General Hitzig looked at the aging Colonel and grimaced unintentionally as he did everytime he saw the man’s scarred face, “It’s simple Colonel. We Prussians side with the bastard heir Mihály, and even if he loses Prussia will still remain intact. It’s a calculated bet, since if Mihály’s faction wins, Prussia will be seen as the glorious fastidious ally of the Transylvanian Empire, and if it loses Austria will quickly become our ally, so as to weaken Transylvania. We can’t lose,” Hitzig paused as he watched one of his Prussian soldiers pick through the garments of a dead Transylvanian soldier wearing the black armband that signified his loyalty to the bastard heir, “Well, we could lose, but Prussia cannot.”

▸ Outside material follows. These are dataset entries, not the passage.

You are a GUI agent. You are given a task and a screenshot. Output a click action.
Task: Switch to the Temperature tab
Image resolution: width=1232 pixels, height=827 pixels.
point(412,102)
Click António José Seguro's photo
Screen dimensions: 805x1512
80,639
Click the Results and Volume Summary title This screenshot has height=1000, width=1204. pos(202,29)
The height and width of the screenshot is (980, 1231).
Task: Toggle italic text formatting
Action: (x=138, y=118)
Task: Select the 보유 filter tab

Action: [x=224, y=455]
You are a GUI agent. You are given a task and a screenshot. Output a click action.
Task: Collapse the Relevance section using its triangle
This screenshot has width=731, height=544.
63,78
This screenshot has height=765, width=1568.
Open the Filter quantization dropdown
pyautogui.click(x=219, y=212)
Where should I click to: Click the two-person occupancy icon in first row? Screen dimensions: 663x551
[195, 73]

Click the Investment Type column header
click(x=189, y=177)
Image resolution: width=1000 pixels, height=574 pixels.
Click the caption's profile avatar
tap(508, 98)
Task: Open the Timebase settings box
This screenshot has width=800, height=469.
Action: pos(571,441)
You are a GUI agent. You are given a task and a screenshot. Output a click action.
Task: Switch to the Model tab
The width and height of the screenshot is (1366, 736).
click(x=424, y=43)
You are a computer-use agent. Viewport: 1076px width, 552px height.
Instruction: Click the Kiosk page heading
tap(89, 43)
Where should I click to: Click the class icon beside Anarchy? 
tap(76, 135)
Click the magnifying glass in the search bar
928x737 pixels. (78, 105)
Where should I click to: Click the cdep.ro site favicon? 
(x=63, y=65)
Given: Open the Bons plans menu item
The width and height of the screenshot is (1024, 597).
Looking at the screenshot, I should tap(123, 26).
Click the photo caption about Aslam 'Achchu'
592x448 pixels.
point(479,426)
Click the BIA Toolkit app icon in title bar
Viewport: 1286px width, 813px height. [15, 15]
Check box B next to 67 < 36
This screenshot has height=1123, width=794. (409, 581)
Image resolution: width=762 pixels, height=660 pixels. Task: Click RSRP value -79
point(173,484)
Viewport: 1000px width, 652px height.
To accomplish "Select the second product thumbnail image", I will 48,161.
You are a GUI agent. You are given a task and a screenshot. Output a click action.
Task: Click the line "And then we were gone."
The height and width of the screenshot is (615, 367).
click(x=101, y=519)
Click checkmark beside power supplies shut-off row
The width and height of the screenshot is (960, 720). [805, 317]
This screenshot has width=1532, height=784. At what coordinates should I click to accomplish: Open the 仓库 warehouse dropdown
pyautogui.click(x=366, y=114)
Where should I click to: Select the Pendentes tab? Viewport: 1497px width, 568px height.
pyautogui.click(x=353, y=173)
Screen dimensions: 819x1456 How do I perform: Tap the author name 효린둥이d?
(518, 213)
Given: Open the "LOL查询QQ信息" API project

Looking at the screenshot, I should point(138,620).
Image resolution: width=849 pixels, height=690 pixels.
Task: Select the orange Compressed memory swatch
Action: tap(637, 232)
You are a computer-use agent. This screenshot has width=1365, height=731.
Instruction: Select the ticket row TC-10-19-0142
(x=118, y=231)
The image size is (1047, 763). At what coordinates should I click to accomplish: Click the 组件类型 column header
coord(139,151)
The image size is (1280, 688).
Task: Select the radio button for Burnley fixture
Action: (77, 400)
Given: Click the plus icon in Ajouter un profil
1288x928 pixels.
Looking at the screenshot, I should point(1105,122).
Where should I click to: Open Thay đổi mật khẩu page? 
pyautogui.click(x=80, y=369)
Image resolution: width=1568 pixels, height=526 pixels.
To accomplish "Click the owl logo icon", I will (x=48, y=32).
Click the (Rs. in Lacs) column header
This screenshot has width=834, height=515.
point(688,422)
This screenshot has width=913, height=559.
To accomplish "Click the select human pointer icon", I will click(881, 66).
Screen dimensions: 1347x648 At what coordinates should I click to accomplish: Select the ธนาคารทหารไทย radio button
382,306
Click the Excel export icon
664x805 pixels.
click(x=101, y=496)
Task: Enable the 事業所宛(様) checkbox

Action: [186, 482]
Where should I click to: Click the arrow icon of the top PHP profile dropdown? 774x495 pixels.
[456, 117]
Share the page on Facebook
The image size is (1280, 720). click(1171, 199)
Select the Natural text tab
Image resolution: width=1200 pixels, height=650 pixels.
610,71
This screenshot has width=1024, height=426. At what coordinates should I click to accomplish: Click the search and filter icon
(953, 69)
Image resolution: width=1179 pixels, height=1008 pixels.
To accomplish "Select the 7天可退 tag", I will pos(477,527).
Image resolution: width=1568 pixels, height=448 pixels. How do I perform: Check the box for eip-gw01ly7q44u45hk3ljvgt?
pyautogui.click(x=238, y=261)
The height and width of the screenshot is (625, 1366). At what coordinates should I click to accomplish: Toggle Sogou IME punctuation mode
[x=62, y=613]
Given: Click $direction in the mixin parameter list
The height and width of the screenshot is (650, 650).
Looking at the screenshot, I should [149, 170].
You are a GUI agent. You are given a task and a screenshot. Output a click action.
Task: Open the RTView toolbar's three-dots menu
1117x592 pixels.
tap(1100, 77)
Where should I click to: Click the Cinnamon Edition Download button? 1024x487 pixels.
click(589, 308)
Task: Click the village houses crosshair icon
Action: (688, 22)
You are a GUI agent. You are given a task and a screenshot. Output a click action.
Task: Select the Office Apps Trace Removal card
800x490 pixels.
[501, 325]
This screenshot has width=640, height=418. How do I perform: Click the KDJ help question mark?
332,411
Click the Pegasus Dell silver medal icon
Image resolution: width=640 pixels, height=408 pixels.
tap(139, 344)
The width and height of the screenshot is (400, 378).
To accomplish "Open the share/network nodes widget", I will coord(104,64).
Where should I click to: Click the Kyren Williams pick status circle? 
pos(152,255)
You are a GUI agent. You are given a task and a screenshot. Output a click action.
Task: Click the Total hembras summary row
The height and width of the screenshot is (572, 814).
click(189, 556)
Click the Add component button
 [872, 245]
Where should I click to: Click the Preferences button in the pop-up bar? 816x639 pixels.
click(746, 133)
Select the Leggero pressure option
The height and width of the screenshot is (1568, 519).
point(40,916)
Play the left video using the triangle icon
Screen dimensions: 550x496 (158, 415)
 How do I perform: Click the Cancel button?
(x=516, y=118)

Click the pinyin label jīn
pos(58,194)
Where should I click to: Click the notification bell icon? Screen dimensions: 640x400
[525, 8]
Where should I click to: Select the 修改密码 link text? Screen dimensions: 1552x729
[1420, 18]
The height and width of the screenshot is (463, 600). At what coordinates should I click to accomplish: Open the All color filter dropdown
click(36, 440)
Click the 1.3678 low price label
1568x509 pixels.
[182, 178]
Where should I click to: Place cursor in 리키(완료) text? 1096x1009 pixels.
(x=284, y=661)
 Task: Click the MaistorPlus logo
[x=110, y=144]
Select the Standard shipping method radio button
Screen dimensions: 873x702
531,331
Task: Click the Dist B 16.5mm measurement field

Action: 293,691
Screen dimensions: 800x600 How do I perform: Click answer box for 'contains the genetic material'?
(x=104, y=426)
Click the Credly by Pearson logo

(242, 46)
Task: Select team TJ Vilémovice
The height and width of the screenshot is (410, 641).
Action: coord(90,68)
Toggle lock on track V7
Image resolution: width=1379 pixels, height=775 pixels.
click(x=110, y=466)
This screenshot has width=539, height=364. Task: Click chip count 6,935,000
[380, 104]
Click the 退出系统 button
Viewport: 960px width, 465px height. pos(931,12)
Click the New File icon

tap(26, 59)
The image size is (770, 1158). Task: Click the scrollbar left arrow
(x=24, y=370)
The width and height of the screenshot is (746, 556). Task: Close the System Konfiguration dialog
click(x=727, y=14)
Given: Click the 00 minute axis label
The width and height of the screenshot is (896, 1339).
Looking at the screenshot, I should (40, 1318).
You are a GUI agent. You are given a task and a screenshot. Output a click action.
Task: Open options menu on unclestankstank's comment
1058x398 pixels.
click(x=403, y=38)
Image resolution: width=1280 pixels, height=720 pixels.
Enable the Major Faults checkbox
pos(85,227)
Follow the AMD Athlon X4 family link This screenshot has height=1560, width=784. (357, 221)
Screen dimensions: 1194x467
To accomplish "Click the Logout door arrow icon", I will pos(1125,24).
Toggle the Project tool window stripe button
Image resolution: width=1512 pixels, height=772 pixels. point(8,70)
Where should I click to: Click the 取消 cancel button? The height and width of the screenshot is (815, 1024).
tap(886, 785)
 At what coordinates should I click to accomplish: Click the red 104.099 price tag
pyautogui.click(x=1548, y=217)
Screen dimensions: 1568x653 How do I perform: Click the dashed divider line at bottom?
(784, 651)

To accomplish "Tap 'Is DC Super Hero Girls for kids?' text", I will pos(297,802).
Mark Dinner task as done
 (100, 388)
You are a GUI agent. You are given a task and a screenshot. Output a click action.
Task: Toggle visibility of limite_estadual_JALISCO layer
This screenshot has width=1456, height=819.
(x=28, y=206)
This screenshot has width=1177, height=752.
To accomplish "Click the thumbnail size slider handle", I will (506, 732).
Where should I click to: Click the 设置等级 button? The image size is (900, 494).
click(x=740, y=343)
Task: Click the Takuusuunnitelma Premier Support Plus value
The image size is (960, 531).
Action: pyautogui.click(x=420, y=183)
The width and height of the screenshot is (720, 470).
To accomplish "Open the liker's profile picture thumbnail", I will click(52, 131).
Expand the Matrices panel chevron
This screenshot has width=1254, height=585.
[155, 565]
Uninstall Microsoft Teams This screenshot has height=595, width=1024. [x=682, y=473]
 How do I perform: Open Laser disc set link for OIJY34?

-------------------------------------​

Corporal Drago Jagić tossed another log onto the fire while he watched Sergeant Kostov clean the standard of the 4th of Larissa. The 4th’s sister battalion, the 6th of Larissa, was somewhere in Transylvania proper fighting for the usurper, but the men of the 4th were loyal to General Leopold Apafi, and by extension to the bastard heir Mihály. It was an odd twist of fate that had led the Croatian born son of a poor farmer to enlist in a Greek battalion fighting for the bastard son of Ákos the Great, but Drago joining the 4th would play a pivotal role in the Transylvanian Civil War.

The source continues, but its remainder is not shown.